Die US-Kriegsschiffe und das Schwarze Meer
Ein US-Flugzeugträger in Piräus, russische Kriegsschiffe beim Bosporus: In die Gewässer in Osteuropa ist Bewegung gekommen. Ein Experte für Seerecht erklärt, was das bedeutet.
Russische Kriegsschiffe passieren den Bosporus und blockieren die Meerenge von Kertsch vor der Krim, die USA schicken den Flugzeugträger USS George H. W. Bush nach Piräus: Auf den südosteuropäischen Gewässern scheint sich dieser Tage einiges zu tun. Mit einer militärischen Konfrontation zwischen Russland und westlichen Truppen rechnet zwar niemand ernsthaft, doch die Manöver auf dem und rund ums Schwarze Meer werden genauestens beobachtet – vor allem seit berichtet wurde, dass sich US-Kriegsschiffe auf dem Weg Richtung Bosporus befinden.
Das Pentagon bestätigte die Meldung nicht. Die US-Marine unternehme ihre regelmässigen, bereits geplanten Operationen und Übungen. Das einzige US-Schiff, das sich derzeit im Schwarzen Meer befindet, sei die Fregatte U.S.S. Taylor, die im Februar im Hafen der türkischen Stadt Samsun auf Grund gelaufen war. Sie könnte bald Gesellschaft erhalten.
Recht auf friedliche Durchfahrt für alle
«Es ist durchaus möglich, dass die USA weitere Schiffe zum Schwarzen Meer entsendet haben, zur Aufklärung und um Präsenz zu markieren», sagt Wolff Heintschel von Heinegg, Professor für Völkerrecht an der Europa-Universität Viadrina. Denn für das Binnenmeer gelte das Seerechtsübereinkommen der UNO: Es hält fest, dass jeder Staat das Recht auf Schifffahrtsfreiheit hat, auch mit Kriegsschiffen – und auch im Küstenmeer von zwölf Seemeilen, in dem die Anrainerstaaten Souveränität geniessen. Theoretisch könnten die USA also sogar ihre Flugzeugträger in das Schwarze Meer verlegen, was sie laut Heintschel von Heinegg jedoch nicht tun werden: «Vor Piräus liegt nicht nur ein Schiff, sondern ein ganzer Verband: Ein Flugzeugträger wird von Fregatten und Zerstörern begleitet, mitunter auch von U-Booten. Eine solch massive ‹Show of Force› werden die USA nicht anzetteln.»

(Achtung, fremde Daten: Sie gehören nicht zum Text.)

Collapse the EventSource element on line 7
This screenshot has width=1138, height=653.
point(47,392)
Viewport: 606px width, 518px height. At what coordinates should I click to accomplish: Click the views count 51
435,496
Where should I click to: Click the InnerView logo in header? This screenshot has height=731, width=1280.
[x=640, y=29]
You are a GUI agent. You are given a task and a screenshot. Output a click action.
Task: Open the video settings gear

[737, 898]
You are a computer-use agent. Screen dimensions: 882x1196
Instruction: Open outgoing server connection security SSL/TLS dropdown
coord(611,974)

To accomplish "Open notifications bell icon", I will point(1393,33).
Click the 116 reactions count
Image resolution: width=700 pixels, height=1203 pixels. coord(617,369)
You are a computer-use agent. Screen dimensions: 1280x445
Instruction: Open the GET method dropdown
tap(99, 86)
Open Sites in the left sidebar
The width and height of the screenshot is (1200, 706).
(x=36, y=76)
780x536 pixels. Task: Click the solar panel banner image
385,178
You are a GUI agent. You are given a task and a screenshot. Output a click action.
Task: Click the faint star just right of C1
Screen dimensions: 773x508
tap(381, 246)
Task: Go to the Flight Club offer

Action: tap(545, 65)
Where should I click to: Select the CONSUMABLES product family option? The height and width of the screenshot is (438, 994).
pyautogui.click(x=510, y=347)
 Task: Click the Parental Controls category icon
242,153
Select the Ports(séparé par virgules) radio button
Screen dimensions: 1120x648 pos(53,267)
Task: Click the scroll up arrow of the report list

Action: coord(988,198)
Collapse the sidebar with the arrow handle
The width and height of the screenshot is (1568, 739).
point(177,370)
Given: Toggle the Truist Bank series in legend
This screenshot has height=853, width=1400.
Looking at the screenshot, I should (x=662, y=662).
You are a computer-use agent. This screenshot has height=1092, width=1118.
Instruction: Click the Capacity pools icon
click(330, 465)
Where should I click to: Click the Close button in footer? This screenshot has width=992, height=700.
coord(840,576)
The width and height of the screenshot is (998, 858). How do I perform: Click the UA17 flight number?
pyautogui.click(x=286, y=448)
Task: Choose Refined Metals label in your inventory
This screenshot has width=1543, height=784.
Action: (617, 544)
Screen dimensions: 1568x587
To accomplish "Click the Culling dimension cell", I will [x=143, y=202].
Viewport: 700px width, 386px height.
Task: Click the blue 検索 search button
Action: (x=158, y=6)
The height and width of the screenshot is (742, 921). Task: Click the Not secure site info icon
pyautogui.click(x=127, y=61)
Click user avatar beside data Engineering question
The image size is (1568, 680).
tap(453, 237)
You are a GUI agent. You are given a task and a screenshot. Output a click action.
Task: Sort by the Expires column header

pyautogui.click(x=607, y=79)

Der Bosporus seinerseits unterliegt dem Vertrag von Montreux aus dem Jahr 1936, der die Durchfahrt fremder Kriegsschiffe präzise regelt. Die Türkei verpflichtet sich darin, allen Staaten die Passage zu erlauben – insbesondere den russischen Kriegsschiffen, weil die Meerenge ihnen als natürliche Verbindung zwischen Mittel- und Schwarzem Meer dient. Die Truppenbewegungen am Bosporus werden darum seit Ausbruch des Ukraine-Konflikts besonders argwöhnisch beobachtet. Laut Heintschel von Heinegg ist das allerdings nichts Ungewöhnliches: «Die amerikanischen Kriegsschiffe werden bei ihrer Durchfahrt immer von den Russen beschattet, und umgekehrt.»
«Ihr Interesse beschränkt sich auf die Krim»
Und auch wenn die USA noch weitere Kriegsschiffe durch den Bosporus schicken, muss sich die Lage laut Heintschel von Heinegg deswegen nicht unbedingt zuspitzen. «Die Russen würden wohl gar nicht reagieren. Ihr Interesse beschränkt sich auf die Krim. An einem Konflikt auf dem Schwarzen Meer sind sie nicht interessiert.» Dafür spreche, dass Putin laut Agenturberichten die Manöver unweit der Ukraine beenden liess und die beteiligten Soldaten zu ihren Stützpunkten zurückschickte.
Entscheiden sich die USA allerdings, die Flottenpräsenz auf dem Schwarzen Meer massiv zu verstärken, sei Russland zu einer Reaktion gezwungen. «Und wie diese in der jetzigen Situation ausfallen würde, lässt sich schwer voraussagen.»
Das Pentagon jedenfalls hat alle militärischen Verbindungen zu Russland heute gestoppt, bilaterale Treffen und Manöver sowie militärische Planungskonferenzen sind abgesagt. «Russland steht auf der falschen Seite der Geschichte», sagte US-Präsident Barack Obama an einer Pressekonferenz. Der Kreml müsse seine Streitkräfte auf der Krim in ihre Stützpunkte zurückrufen und für eine Entschärfung der Krise sorgen.